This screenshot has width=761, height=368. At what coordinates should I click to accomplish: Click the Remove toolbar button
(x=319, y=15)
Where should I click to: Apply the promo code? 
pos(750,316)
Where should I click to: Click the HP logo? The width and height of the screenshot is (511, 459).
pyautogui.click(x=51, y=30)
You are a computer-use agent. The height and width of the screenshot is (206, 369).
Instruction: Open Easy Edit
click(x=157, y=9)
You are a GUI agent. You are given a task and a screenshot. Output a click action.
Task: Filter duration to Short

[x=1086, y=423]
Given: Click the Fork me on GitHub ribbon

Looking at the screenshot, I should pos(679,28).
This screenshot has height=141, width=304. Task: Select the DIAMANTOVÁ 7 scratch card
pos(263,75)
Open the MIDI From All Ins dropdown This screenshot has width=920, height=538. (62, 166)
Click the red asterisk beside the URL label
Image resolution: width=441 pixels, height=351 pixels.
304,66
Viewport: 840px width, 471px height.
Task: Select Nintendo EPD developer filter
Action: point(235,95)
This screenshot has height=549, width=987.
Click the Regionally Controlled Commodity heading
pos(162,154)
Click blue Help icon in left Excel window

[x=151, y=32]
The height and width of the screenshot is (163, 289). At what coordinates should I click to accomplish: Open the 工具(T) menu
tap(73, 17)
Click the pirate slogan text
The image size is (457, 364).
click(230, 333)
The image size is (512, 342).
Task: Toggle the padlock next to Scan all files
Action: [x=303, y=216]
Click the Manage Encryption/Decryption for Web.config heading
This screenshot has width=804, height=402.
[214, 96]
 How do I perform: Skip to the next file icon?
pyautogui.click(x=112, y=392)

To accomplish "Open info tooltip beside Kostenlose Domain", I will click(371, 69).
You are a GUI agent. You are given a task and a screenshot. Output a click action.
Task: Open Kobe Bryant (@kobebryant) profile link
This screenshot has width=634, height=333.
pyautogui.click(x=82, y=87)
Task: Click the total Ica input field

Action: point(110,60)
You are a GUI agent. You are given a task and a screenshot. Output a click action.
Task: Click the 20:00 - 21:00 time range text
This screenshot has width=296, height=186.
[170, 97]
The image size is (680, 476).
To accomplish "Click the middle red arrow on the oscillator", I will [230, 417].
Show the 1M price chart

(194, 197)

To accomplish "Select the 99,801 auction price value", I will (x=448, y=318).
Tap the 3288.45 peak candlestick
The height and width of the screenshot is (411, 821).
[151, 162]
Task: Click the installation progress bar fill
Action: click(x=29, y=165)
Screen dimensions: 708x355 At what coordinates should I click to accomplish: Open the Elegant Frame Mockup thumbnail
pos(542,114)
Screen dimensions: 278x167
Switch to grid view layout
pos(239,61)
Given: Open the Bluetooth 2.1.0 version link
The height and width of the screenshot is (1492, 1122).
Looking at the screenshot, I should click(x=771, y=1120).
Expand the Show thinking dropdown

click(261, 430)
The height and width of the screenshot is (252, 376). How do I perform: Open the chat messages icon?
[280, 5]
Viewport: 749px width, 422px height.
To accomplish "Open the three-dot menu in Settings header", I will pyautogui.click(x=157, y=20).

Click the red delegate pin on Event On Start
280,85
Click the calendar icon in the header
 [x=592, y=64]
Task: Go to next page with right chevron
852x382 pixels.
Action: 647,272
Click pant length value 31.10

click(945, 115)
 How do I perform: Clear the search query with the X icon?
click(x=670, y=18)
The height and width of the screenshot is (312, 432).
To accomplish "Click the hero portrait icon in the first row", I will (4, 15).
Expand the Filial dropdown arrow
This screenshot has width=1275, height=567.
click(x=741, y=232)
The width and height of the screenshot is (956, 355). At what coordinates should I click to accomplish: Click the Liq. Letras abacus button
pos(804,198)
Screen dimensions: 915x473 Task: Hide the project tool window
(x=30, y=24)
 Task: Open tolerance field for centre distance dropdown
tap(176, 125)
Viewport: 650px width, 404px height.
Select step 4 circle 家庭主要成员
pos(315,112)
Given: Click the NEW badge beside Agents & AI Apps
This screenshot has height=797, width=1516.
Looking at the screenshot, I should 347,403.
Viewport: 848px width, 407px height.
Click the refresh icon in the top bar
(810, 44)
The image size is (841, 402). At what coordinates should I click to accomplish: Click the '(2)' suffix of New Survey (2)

### [AIM OF THE EXERCISE]
Across the data, find each line that has "beside" in it and copy that line.

### [ANSWER BELOW]
Click the red asterisk beside the URL label
To accomplish "Open info tooltip beside Kostenlose Domain", I will click(371, 69).
Given: Click the NEW badge beside Agents & AI Apps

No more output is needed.